▶ **Instructions to follow**
From the top of the entries below through the line containing "Select the D 1 = 5.8 mm diameter value", return every line exactly as written, please, and stop there.

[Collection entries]

= = = = =

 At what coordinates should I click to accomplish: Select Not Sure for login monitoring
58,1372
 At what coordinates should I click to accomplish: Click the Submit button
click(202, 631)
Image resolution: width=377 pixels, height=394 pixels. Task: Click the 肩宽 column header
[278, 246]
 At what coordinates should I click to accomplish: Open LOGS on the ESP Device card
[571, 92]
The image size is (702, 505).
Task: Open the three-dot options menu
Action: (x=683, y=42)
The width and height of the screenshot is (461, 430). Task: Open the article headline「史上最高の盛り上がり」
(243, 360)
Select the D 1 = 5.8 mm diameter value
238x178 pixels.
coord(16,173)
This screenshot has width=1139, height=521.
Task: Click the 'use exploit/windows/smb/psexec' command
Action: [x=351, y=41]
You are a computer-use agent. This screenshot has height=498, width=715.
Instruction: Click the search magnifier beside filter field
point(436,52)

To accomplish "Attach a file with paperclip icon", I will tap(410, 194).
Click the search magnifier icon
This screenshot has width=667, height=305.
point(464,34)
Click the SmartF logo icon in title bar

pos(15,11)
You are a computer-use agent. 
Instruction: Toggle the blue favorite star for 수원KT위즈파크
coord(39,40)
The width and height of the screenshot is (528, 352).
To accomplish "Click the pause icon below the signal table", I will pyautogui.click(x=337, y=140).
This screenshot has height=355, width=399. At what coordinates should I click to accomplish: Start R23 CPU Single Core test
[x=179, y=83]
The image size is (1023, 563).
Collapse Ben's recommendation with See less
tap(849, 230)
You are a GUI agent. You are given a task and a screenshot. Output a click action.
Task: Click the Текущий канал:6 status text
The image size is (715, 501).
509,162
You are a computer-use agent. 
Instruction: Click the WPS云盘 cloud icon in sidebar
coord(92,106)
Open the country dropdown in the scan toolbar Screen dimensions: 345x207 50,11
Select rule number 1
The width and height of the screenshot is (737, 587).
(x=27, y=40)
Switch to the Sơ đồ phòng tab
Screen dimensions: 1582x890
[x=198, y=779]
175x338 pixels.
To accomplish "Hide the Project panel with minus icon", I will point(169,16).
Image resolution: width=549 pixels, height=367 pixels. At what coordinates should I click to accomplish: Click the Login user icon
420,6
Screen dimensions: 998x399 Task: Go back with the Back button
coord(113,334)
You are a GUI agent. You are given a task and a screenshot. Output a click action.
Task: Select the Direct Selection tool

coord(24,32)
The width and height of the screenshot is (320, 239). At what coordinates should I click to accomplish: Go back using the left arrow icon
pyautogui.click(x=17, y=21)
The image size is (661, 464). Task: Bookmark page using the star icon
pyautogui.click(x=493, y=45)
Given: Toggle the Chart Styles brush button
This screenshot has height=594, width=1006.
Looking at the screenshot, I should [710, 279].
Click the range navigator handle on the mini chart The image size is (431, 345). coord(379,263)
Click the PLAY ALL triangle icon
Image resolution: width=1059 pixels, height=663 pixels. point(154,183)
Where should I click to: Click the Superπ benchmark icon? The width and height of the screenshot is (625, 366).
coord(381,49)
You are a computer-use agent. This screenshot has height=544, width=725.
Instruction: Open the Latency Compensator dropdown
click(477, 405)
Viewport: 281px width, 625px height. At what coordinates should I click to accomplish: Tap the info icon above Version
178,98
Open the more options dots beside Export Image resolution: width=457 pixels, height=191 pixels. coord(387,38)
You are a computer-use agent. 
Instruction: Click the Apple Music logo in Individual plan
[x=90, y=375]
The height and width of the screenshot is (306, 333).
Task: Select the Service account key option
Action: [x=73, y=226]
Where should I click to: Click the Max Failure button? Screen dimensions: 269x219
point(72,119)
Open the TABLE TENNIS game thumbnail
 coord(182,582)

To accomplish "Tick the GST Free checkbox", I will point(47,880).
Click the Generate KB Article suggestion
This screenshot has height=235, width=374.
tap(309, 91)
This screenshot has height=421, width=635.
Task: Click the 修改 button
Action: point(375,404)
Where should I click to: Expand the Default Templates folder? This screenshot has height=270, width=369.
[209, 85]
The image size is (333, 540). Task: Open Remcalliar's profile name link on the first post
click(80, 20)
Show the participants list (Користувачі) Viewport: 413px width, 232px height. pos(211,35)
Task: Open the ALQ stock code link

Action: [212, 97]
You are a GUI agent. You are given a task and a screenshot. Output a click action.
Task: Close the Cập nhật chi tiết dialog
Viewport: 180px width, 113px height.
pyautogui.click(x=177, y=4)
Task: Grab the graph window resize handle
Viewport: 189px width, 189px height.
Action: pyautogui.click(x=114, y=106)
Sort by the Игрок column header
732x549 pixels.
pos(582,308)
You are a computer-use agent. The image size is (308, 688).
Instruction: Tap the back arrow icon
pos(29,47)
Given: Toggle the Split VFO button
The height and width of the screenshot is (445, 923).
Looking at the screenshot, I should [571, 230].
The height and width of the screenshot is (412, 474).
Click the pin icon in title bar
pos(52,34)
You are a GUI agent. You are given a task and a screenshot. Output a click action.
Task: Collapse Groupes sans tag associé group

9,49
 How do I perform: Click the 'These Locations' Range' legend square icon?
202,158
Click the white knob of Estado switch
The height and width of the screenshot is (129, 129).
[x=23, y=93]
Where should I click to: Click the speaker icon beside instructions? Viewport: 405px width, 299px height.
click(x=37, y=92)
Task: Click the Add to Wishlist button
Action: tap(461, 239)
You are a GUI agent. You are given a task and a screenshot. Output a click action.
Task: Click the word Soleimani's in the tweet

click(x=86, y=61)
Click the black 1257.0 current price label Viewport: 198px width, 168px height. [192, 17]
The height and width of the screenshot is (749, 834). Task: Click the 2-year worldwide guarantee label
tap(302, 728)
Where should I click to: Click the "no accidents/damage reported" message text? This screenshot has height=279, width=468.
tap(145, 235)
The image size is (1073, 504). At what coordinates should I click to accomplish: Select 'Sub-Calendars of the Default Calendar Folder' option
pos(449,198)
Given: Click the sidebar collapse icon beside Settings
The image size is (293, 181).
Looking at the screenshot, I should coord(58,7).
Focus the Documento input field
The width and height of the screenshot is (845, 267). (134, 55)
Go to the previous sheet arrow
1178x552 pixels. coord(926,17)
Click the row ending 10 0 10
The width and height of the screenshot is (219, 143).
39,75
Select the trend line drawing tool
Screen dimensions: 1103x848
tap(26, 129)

= = = = =

▶ **Answer**
 At what coordinates should I click to accomplish: Select Not Sure for login monitoring
58,1372
 At what coordinates should I click to accomplish: Click the Submit button
click(202, 631)
Image resolution: width=377 pixels, height=394 pixels. Task: Click the 肩宽 column header
[278, 246]
 At what coordinates should I click to accomplish: Open LOGS on the ESP Device card
[571, 92]
The image size is (702, 505).
Task: Open the three-dot options menu
Action: (x=683, y=42)
The width and height of the screenshot is (461, 430). Task: Open the article headline「史上最高の盛り上がり」
(243, 360)
Select the D 1 = 5.8 mm diameter value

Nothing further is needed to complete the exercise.